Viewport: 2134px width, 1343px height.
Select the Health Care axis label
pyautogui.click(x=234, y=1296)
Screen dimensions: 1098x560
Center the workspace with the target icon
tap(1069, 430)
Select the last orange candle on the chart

※ ※ ※

▶ [WHAT THE TASK ASKS]:
Retype, without any change, every line from the one with "Select the Health Care axis label" to the bottom of the listing.

▶ [THE COMPLETED TASK]:
Select the Health Care axis label
pyautogui.click(x=234, y=1296)
Screen dimensions: 1098x560
Center the workspace with the target icon
tap(1069, 430)
Select the last orange candle on the chart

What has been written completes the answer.